**Written instruction 1**
From the article on Wall Street bonuses, give again the passage starting at "But what if" and ending at "money coming from?".
**Written instruction 2**
According to the article on Wall Street bonuses, in what year was the commercial bank J.P. Morgan & Company separated from the investment firm Morgan Stanley?
**Written instruction 3**
Do these statements agree with the article on Wall Street bonuses? Answer yes or no for each and quote the deciding words. (a) Citigroup received $45 billion in taxpayer funds. (b) Goldman Sachs announced plans to pay $21 billion in bonuses. (c) Wells Fargo is described as the oldest member of the financial elite.

**Selected extract**

Found this interesting article by David Paul:
Just imagine how angry the American public would be if they knew the whole story.
For months, we have listened to the whining from Wall Street. U.S. banks are having a record year, and they want to be paid a lot of money. Billions and billions of dollars.
Public indignation is deep. After all, over the past year, we have watched as hundreds of billions of dollars of public money has been poured into bank balance sheets. We have--we are assured--taken steps that were necessary to bring our financial system back from the brink. We may not have liked it, but we had no choice.
But now that we have stemmed the tide, now that the Great Panic of 2008 has abated, we have been forced to watch these same institutions moan about how bad they have it. Citigroup--the one that received $45 billion in taxpayer funds, plus a couple hundred billion extra in public underwriting of bad assets--wants to wipe the slate clean by paying the money back and calling it even. So they can pay themselves billions of dollars in bonuses.
Wells Fargo, the arriviste among the financial elite, is complaining about the competitive disadvantages that they face as a consequence of federal compensation constraints. Constraints that prevent them from paying themselves billions of dollars in bonuses.
Goldman Sachs--caught in a lie by a federal Inspector General who refuted Goldman's sanctimonious claim that even if the world had collapsed, they would have been fine--is trying to fend off accusations of unwarranted hubris and greed--which reached a pinnacle when they announced plans to pay themselves $21 billion in bonuses--by announcing that their senior partners will take their share of the billions in stock.
But what if the public understood the whole story? How is it that the banks are now having one of their most profitable years ever? Given that there is not much lending going on, and that the newly increased credit card fees have only just begun to flow into bank coffers, where is all that money coming from?
It is coming from proprietary trading. "Prop trading" is the kind of betting with the bank balance sheet that was made illegal for commercial banks back during the Great Depression, when the FDIC and deposit insurance was created. The price of having the federal government guarantee bank deposits was separating the lending and depositary functions of commercial banking from trading and risk activities of investment banking. Thus, in 1935, the commercial bank J.P. Morgan & Company was separated from the investment firm Morgan Stanley.
But this separation was undone in 1999 to facilitate the creation of the megabanks that we have today. However, the Financial Services Modernization Act of 1999 ended the separation of activities, FDIC deposit insurance remained in place. And this year, the elite of the financial world--JP, Citi, Wells, BofA, Goldman and Morgan Stanley--have finally emerged for what they are: Gigantic hedge funds backed up by the full faith and credit of the United States of America. Wall Street bankers making big bets with our money, content in the knowledge that if they win their bets, they will pocket the cash. And if they lose, we will all pick up the mess.

**Data lines**
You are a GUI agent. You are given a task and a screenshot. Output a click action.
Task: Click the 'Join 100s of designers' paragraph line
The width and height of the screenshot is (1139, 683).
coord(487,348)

**Worked solution 1**
But what if the public understood the whole story? How is it that the banks are now having one of their most profitable years ever? Given that there is not much lending going on, and that the newly increased credit card fees have only just begun to flow into bank coffers, where is all that money coming from?

**Worked solution 2**
1935

**Worked solution 3**
(a) Yes: "Citigroup--the one that received $45 billion in taxpayer funds"
(b) Yes: "they announced plans to pay themselves $21 billion in bonuses"
(c) No: "Wells Fargo, the arriviste among the financial elite"